It is almost impossible not to see a parallel between the actions with which the PN stands accused, and its own accusations vis-à-vis Joseph Muscat on the front page of In-Nazzjon.

Clearly, the Sabrina Agius email provided a welcome opportunity for a counter attack, which in turn serves two important strategic goals: the first, to deflect public attention from the media scrum which had proved so damaging to the credentials of its own journalists ‘embedded’ in PBS and elsewhere; the second, to send out a subliminal message to all those independent journalists who might consider not playing the game to their particular rules. On both counts, the strategy can be seen to have been singularly successful. But inevitably, there is a price to pay.

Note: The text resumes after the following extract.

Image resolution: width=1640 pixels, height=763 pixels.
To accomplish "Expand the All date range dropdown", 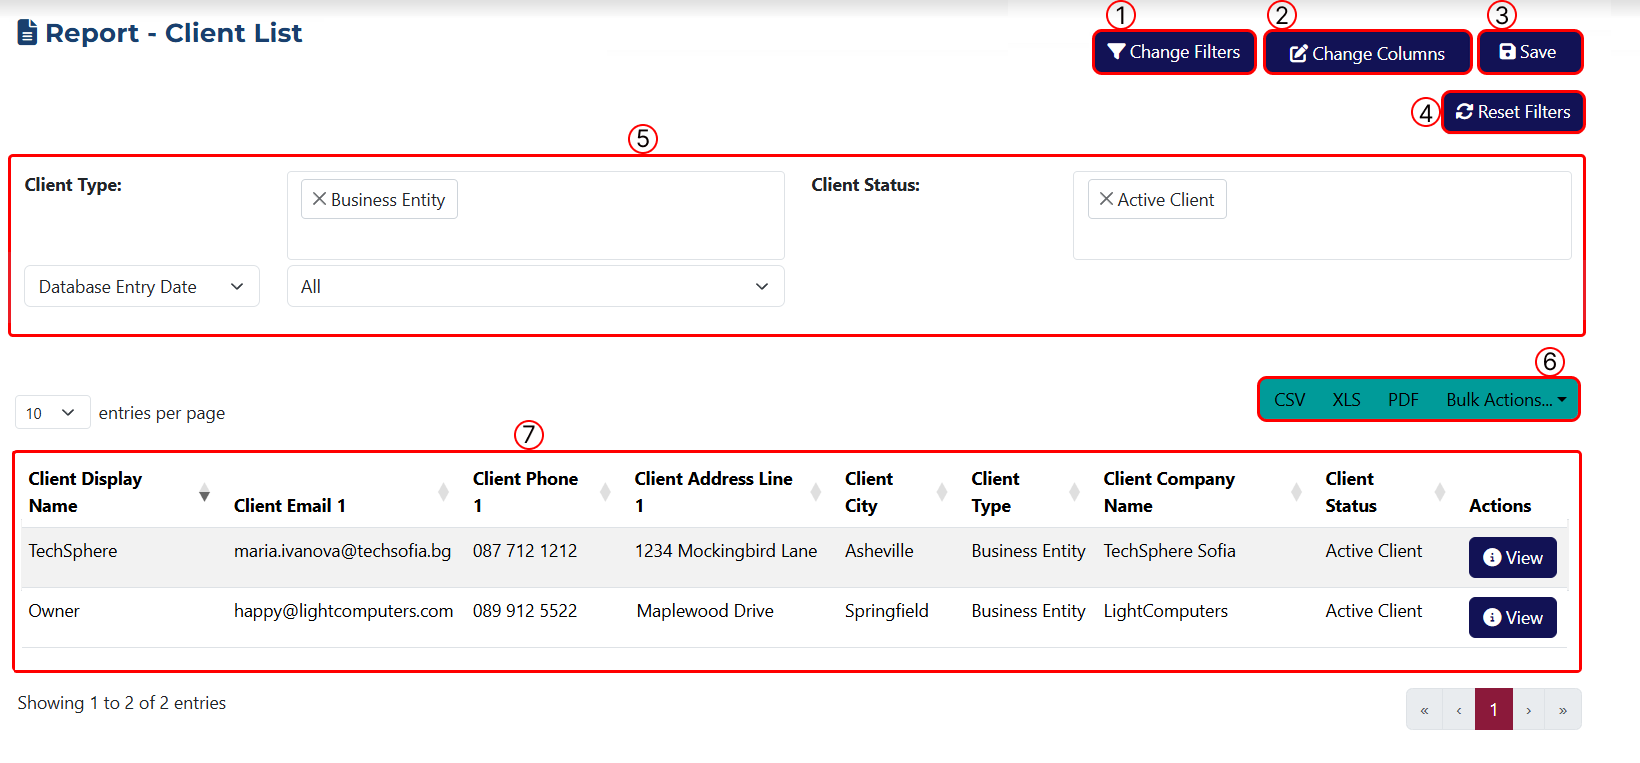I will click(x=535, y=287).
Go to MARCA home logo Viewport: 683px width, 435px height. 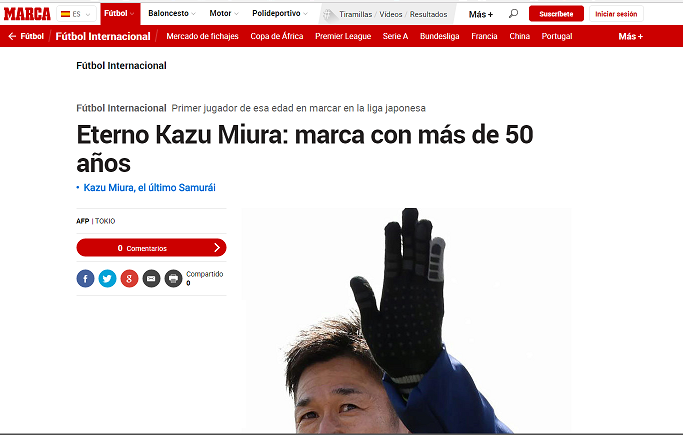coord(27,14)
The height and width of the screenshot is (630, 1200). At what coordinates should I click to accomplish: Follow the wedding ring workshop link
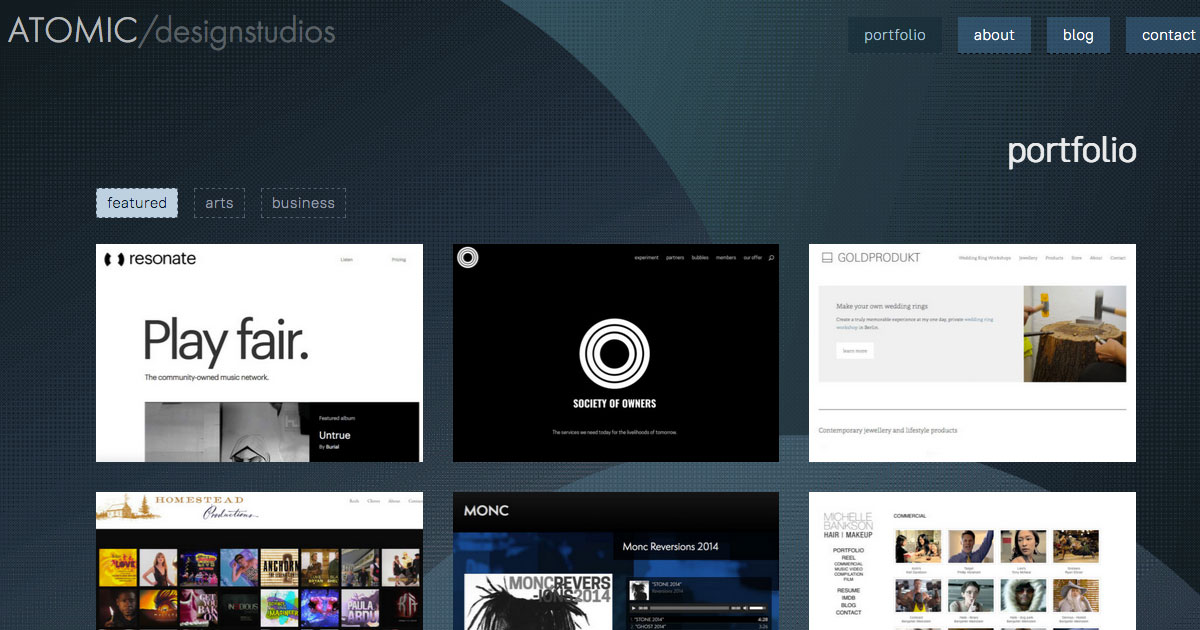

Most likely, the ‘investigation’ into Muscat’s hacking claims will end up going nowhere… if nothing else, because the allegations themselves are so flimsy and unsupported by anything other than vague suspicion. 

But ‘suspicion’ is precisely what the above-mentioned strategy has succeeded in inducing throughout the country – thus reinforcing the view of political parties as unscrupulous machines that will stop at nothing to achieve their aims, no matter how many ordinary victims are ruthlessly crushed in the process. 

Given the fate befallen in this case by one ordinary citizen who occupied little or no public position at all, other ordinary citizens would be entirely justified in suspecting that their own right to privacy – their emails, their online comments, their Facebook profiles, etc, etc. – will be similarly ransacked and exploited for political effect, so long as there is anything to be gained by one party or the other.

And while this may always have been the case, the greater ease and availability of communication in this internet age has also created greater opportunities for online exploitation.

In a sense, the Sabrina Agius scenario serves as a warning to us all.